Henry David Thoreau
Henry David Thoreau
Biographie : Vie et oeuvre de Henry David Thoreau.

Écrivain et philosophe américain, Henry David Thoreau est né à Concord (Massachussets, Etat-Unis) le 12 juillet 1817. Longtemps considéré comme un naturaliste, comme un apôtre de la désobéissance civile, ou tout simplement comme un excentrique, il est aujourd'hui compté parmi les plus grands auteurs américains du XIXe siècle.

Fils d'un modeste fabricant de crayons, Henri David Thoreau suit des études classiques à Harvard (1833-1837), puis revient à Concord, paisible bourgade dont Ralph Waldo Emerson allait faire un centre culturel important. Il devient très vite l'ami et le disciple du philosophe qui l'incite, par exemple, à tenir un journal, et qui encourage sa vocation littéraire.

C'est ainsi qu'il peut publier ses premiers essais dans l'organe du Transcendantalisme, le Dial, de 1840 à 1844. Peu enclin à s'engager dans une profession, Henri David Thoreau se contente, après avoir mené pendant trois ans (1838-1841) une expérience pédagogique originale dans une école qu'il avait créée avec son frère, d'être le factotum d'Emerson de 1841 à 1843, puis de se partager entre l'atelier de son père et une activité épisodique d'arpenteur-géomètre, tout en passant des journées entières à observer la nature. Ce choix, peu conforme à l'éthique protestante du travail, ne lui fait pas gagner l'estime de ses voisins, d'autant plus qu'il met malencontreusement le feu à un bois en 1844.

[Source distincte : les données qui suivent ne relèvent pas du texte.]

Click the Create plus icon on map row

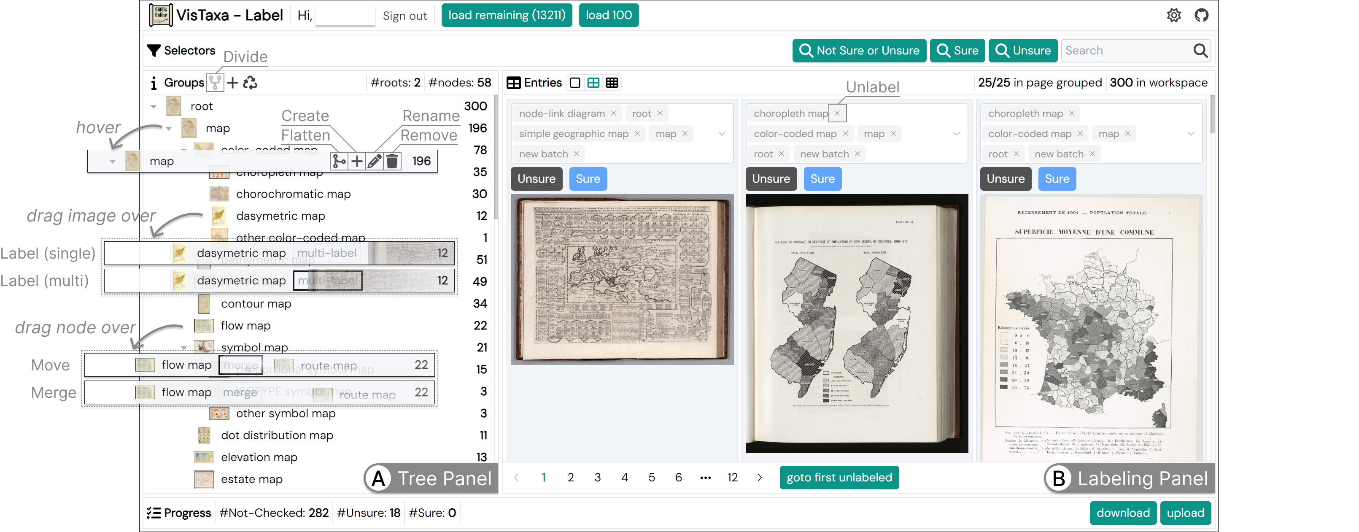pos(357,162)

Le 4 juillet 1845 — date symbolique — Henry David Thoreau s'installe au bord du petit lac de Walden, non loin de Concord. Il y passe deux ans, dans une cabane qu'il a construite lui-même, se consacrant aux promenades, à l'observation, à la lecture et à l'écriture. Deux livres naissent de cette retraite.

Le premier, Une semaine sur les rivières Concord et Merrimack, écrit à Walden et publié à compte d'auteur en 1849, est un échec cuisant. C'est le récit d'un voyage en barque fait avec son frère John, mort tragiquement depuis, sur lequel se greffent diverses réflexions sur l'amitié, la religion, le conflit de la nature (incarnée par l'Indien) et de la technologie.

Le second ouvrage, Walden, où la vie dans les bois, son chef-d'oeuvre, est commencé avant 1847 et publié, après de nombreuses révisions, en 1854.

De retour à Concord, Thoreau s'installe dans la maison de ses parents, où il restera et ne cessera d'écrire jusqu'à sa mort.

Cet anticonformiste notoire avait pour stratégie de cultiver l'image de marginal qu'il s'était faite. Ainsi, pendant et après son séjour à Walden, il fait presque annuellement à Concord et dans la région des conférences dont les textes sont ensuite repris, développés et transformés soit en chapitres (par exemple le premier chapitre de Walden, "L'Économie"), soit en essais. C'est le cas de la conférence sur la désobéissance civile, qu'il a rédigée après une nuit passée en prison pour avoir refusé symboliquement de payer ses impôts. Elle est publiée en 1849 sous le titre La Résistance au gouvernement civil, puis rebaptisée ultérieurement La Désobéissance civile (v. Essais politiques). Dans ces textes, le "Diogène américain", comme l'appela un critique lors de la publication de Walden, attaque avec un réel talent de pamphlétaire et de satiriste les travers de la société américaine.

Mais le polémiste se double d'un naturaliste. Ses promenades quotidiennes dans les bois de Concord nourrissent son Journal, où il consigne ses observations sur la flore, la faune, le cycle des saisons, tantôt en poète, voire en mystique, tantôt avec la précision d'un entomologiste ou d'un ornithologue. Ces notes sont alors remaniées et intégrées à des conférences ou essais, commes ceux réunis à titre posthume sous le titre d'Excursions.

Enfin, Thoreau fait plusieurs escapades dans des parties plus sauvages de la Nouvelle-Angleterre, et tire de ces voyages des récits inégaux, mais qui contiennent certaines de ses plus belles pages: Les Bois du Maine (1864), Le Cap Cod (1864).

Lorsqu'il meurt de tuberculose à quarante-quatre ans, le 6 mai 1862, Henri David Thoreau laisse une oeuvre à son image, multiple et inclassable, dont la modernité ne cesse de s'imposer à notre temps.